**Task goal**
Could you repeat every line below exactly, skipping the images?
********
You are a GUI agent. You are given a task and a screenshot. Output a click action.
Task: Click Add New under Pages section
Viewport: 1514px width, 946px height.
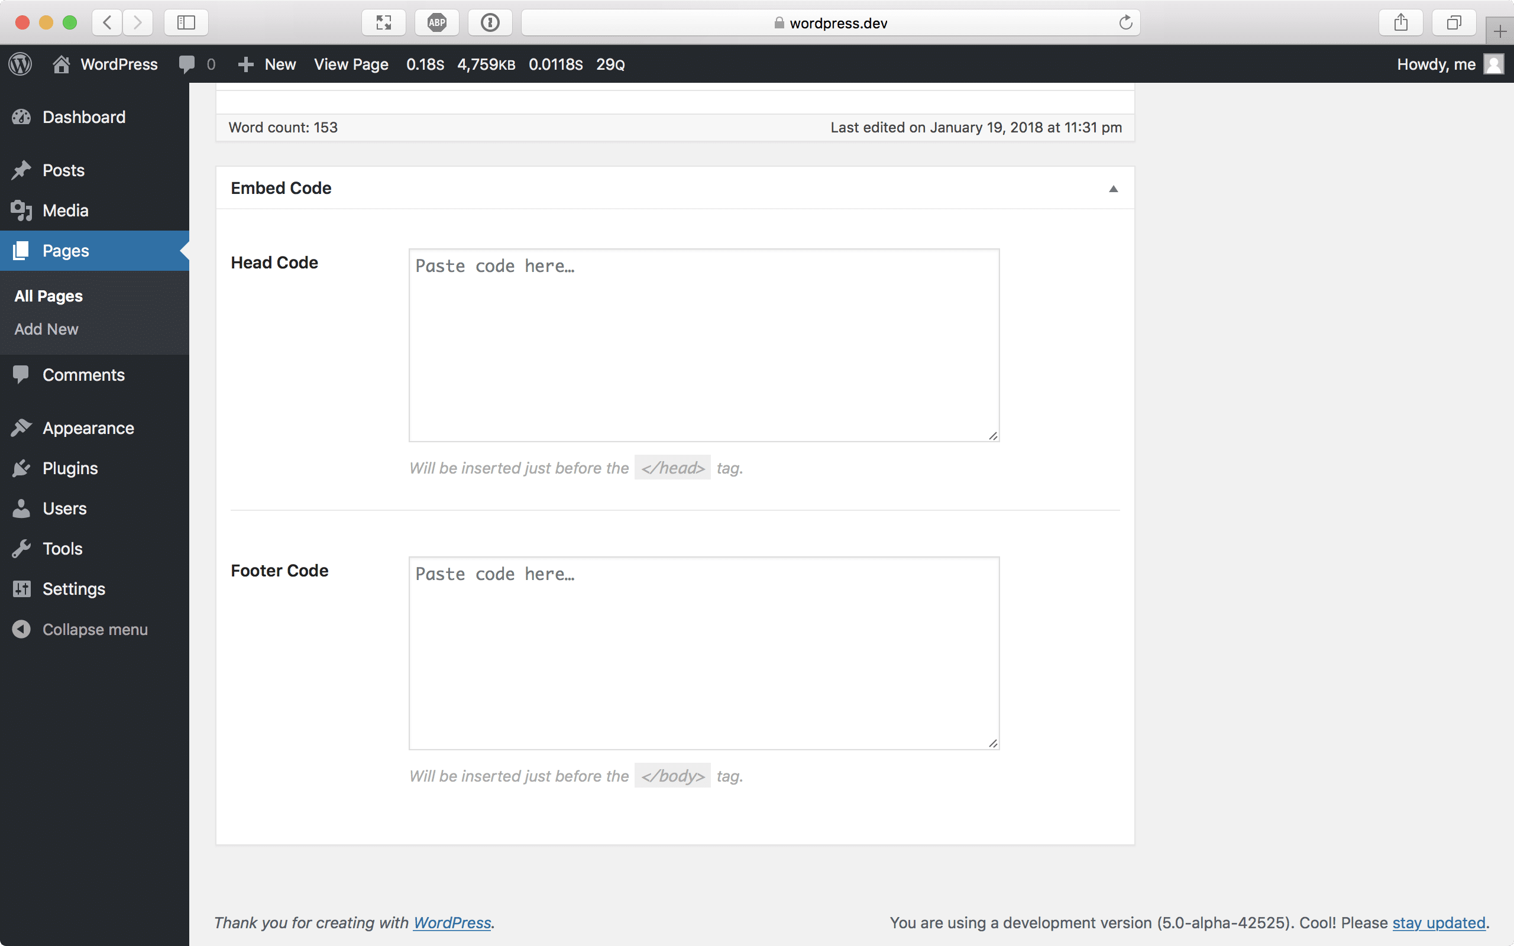(46, 328)
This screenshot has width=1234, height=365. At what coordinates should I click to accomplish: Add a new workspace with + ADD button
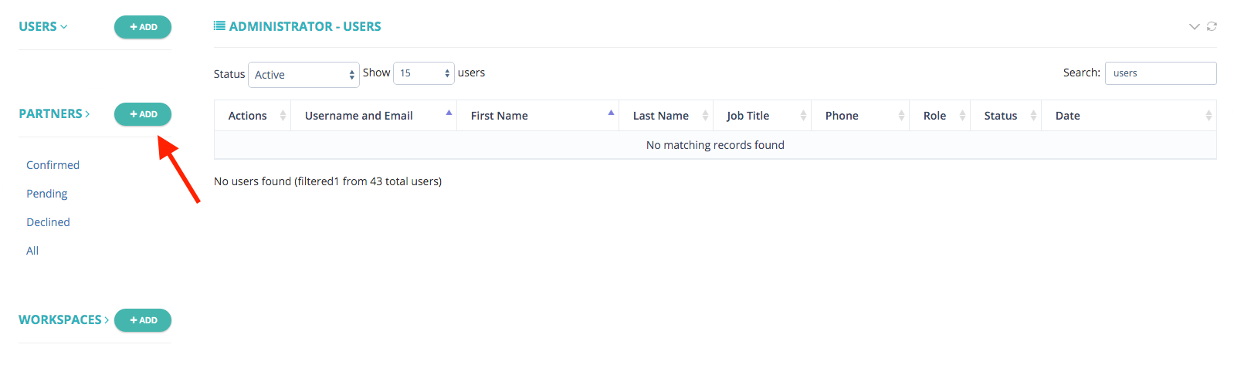point(143,320)
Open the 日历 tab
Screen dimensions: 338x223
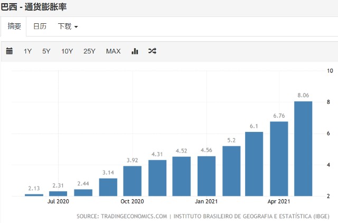[40, 26]
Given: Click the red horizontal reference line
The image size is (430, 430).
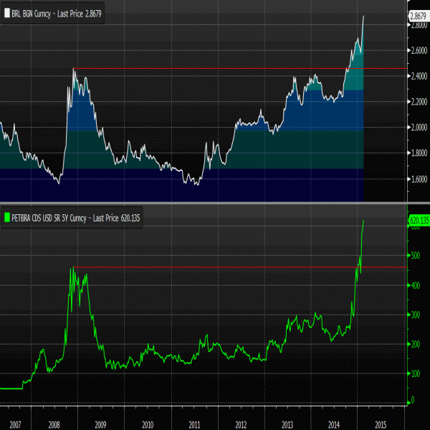Looking at the screenshot, I should click(x=215, y=267).
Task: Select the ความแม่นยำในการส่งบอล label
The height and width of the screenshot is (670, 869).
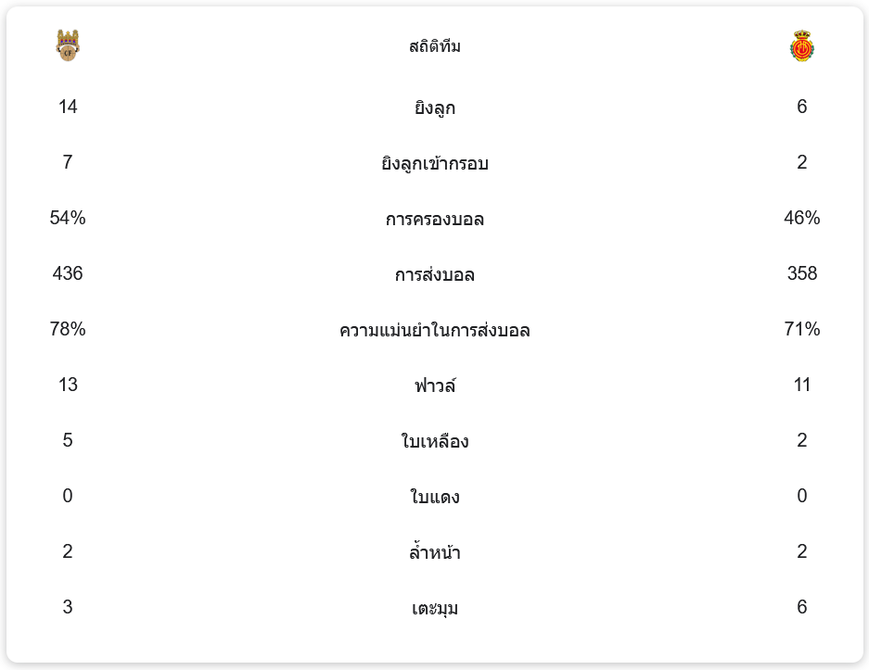Action: (x=434, y=330)
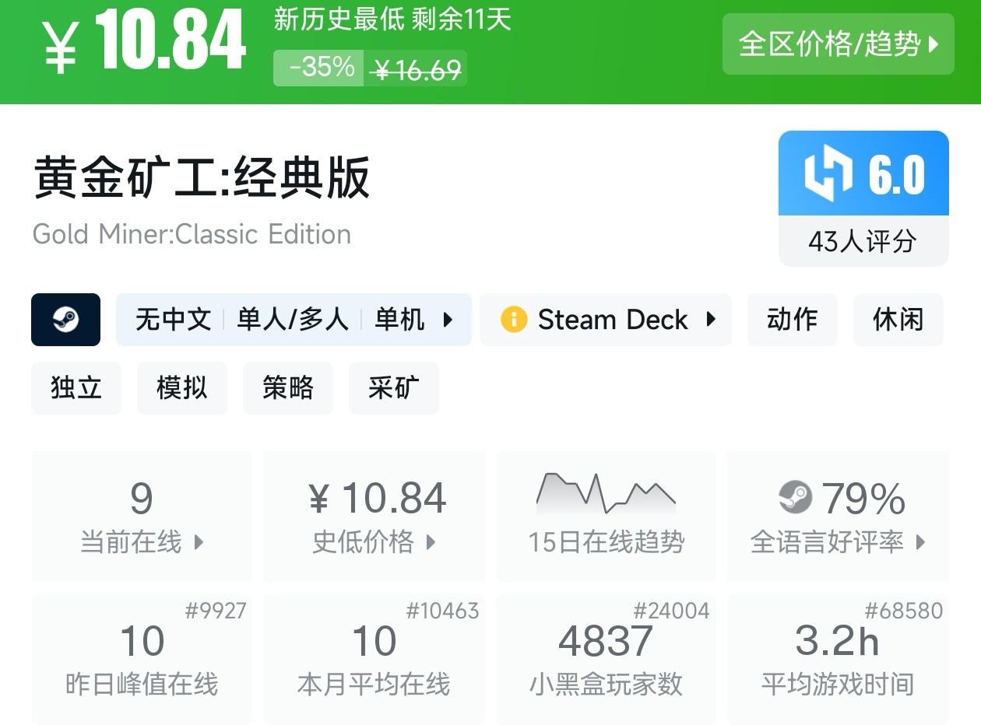
Task: Open the 43人评分 rating count
Action: tap(863, 242)
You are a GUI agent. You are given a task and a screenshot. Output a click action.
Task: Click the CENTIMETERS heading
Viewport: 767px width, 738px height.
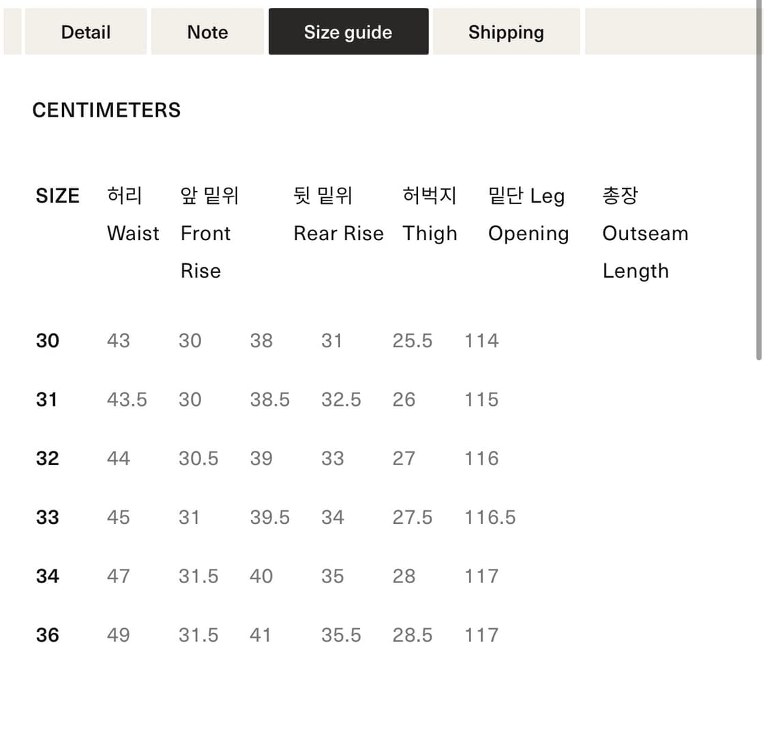pos(106,110)
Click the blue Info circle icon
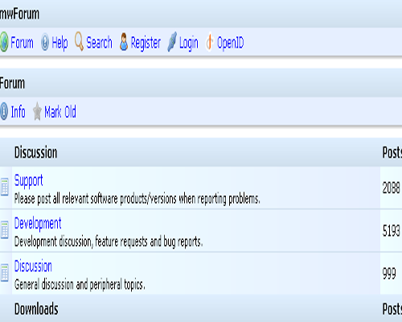The height and width of the screenshot is (322, 402). click(x=4, y=111)
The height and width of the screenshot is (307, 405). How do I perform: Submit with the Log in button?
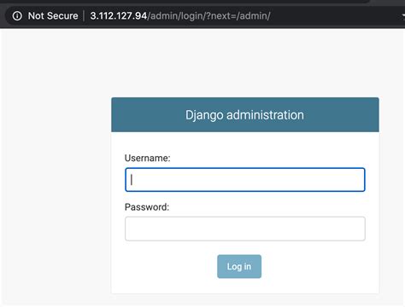coord(239,266)
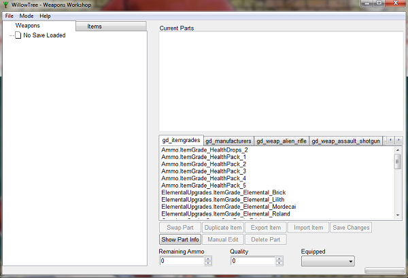This screenshot has width=408, height=278.
Task: Click the parts list scrollbar thumb
Action: tap(398, 162)
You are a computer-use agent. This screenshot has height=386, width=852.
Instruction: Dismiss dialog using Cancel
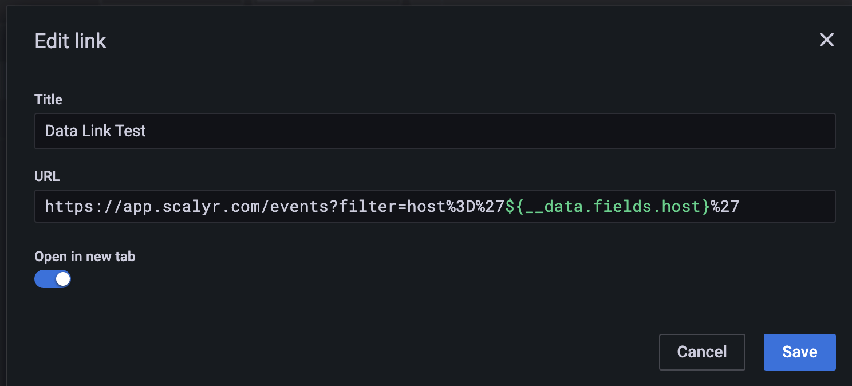[x=702, y=352]
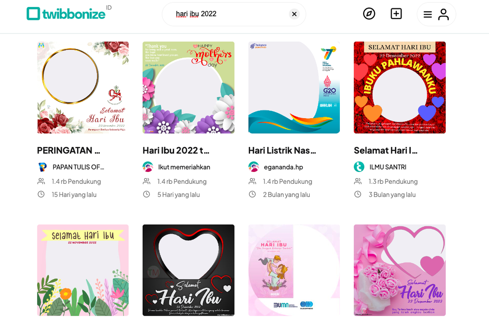Click the "Hari Ibu 2022 t…" title link

(x=176, y=150)
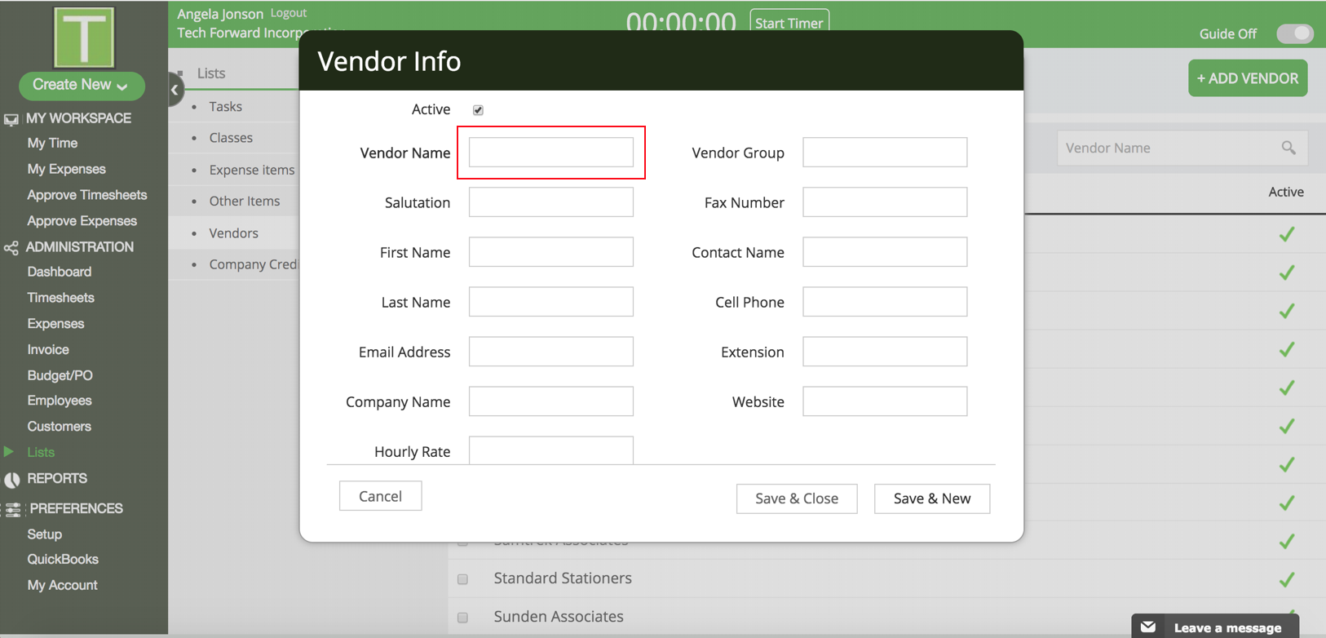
********
**Exercise output**
You are a GUI agent. You are given a task and a screenshot. Output a click action.
Task: Click Add New under Pages section
Viewport: 1514px width, 946px height.
(46, 328)
This screenshot has width=1234, height=365. At what coordinates should I click to accomplish: Add a new workspace with + ADD button
point(143,320)
Open the 日历 tab
Screen dimensions: 338x223
[40, 26]
Given: Click the red horizontal reference line
The image size is (430, 430).
Looking at the screenshot, I should click(x=215, y=267).
Task: Select the ความแม่นยำในการส่งบอล label
The height and width of the screenshot is (670, 869).
Action: (x=434, y=330)
Task: Open the 43人评分 rating count
Action: tap(863, 242)
You are a GUI agent. You are given a task and a screenshot. Output a click action.
Task: Click the CENTIMETERS heading
Viewport: 767px width, 738px height.
pos(106,110)
Click the blue Info circle icon
The height and width of the screenshot is (322, 402). click(x=4, y=111)
The height and width of the screenshot is (307, 405). How do I perform: Submit with the Log in button?
coord(239,266)
This screenshot has width=408, height=278.
Task: Click the parts list scrollbar thumb
Action: tap(398, 162)
You are a computer-use agent. This screenshot has height=386, width=852.
Instruction: Dismiss dialog using Cancel
[x=702, y=352]
Click the "Hari Ibu 2022 t…" title link

(x=176, y=150)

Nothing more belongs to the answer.